3. LeBron James and the Cleveland Cavaliers Will Win the NBA Championship Next Year

This NBA Finals were the gift that kept on giving, with so many narratives, twists, and predictions that even minor fans like me could get swept up in Steph Curry and the Warriors’ ascension into best-of-all-time conversations. And somehow America managed to shed nearly an entire tear for poor LeBron James and the Cavs. This was supposed to be the season that James would be redeemed for abandoning the city that reared him, the moment when Clevelanders could stand and admit they’re proud to come from the third-best city in the Rust Belt. LeBron’s Finals record now stands at 2-4, with some calling him the greatest loser ever, but will this year’s loss only get him more hungry for that Cleveland win next season like some angry basketball Hulk? Odds that the Cleveland Cavaliers will win the NBA Finals next season: 5 to 2

4. The Human Race Will Go Extinct Sometime Soon

Inverse’s own Peter Rugg wrote a post last week briefly highlighting the cheery premise that we’re in the middle of a sixth mass extinction event, meaning we’ll all probably be dead soon. Smoke ‘em if you got ‘em: research says the window of opportunity to save the planet is slamming, with countless species becoming extinct at about 100 times faster than the normal rate from previous extinction events. Paul Ehrlich, the biology professor who published the study, says he hopes the dreary hypothesis will nudge people to change, rather than freaking people out at the impending beginning of the end. Last person to die, please don’t forget to tip your bartender, who will probably be a horseshoe crab. Over/under on how many years it will take for humans to become extinct: 800 years

5. South Carolina Will Ban the Confederate Flag From Government Buildings

Last week an unspeakable hate crime rocked the country, as a madman gunned down nine innocent worshippers at the Emanuel EMA church in Charleston, South Carolina. Details eventually emerged about the gunman, Dylann Roof, after he was apprehended of him embracing hateful symbols like the flags of pro-apartheid South Africa and Rhodesia.
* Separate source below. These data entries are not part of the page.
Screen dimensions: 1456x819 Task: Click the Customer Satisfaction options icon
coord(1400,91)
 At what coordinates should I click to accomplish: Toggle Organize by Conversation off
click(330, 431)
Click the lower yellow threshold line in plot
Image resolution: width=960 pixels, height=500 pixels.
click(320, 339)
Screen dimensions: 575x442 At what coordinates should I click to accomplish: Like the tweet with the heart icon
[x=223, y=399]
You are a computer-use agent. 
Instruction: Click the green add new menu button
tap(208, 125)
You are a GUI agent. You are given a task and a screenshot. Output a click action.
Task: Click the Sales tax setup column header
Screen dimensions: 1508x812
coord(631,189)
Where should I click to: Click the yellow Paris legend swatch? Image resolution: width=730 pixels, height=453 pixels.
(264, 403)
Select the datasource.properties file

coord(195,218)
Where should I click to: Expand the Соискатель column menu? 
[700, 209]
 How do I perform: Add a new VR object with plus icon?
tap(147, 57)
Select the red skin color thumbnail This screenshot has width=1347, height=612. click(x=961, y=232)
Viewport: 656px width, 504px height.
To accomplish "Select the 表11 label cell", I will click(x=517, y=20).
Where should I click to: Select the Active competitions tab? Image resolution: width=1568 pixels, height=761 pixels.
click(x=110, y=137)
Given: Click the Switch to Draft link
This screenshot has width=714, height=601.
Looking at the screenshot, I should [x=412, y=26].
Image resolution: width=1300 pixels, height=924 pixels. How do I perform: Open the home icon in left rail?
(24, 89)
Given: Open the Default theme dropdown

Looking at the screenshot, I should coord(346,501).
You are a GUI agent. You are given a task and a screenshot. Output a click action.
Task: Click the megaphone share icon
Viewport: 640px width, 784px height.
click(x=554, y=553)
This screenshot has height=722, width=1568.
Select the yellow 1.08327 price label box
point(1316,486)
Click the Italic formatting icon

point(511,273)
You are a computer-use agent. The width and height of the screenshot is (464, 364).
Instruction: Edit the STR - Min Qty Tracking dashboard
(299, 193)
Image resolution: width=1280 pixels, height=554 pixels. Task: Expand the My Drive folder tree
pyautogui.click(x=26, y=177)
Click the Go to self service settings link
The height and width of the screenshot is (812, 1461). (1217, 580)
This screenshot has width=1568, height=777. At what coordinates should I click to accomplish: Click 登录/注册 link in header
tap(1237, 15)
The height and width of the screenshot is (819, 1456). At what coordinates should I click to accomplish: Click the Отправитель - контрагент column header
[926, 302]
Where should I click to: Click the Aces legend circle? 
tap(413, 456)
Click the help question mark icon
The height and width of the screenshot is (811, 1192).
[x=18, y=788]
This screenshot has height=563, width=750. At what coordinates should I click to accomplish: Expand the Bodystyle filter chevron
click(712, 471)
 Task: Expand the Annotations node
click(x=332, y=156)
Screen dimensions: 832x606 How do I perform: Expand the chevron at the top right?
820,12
Those racist symbols, retrograde as they are, pale beside the Confederate flag waving above the state’s Capitol complex. Strom Thurmond’s son says it has to go, and 2016 presidential candidates have entered the debate, while public opinion has turned to “yeah, it’s time.” Republican state Rep. Doug Brannon plans on introducing a bill to remove the flag when the state legislature convenes in January. We’ll see whether politicians can put their vote where their tragedy is. Over/under on how many months it will take South Carolina to ban the Confederate flag: 6 months.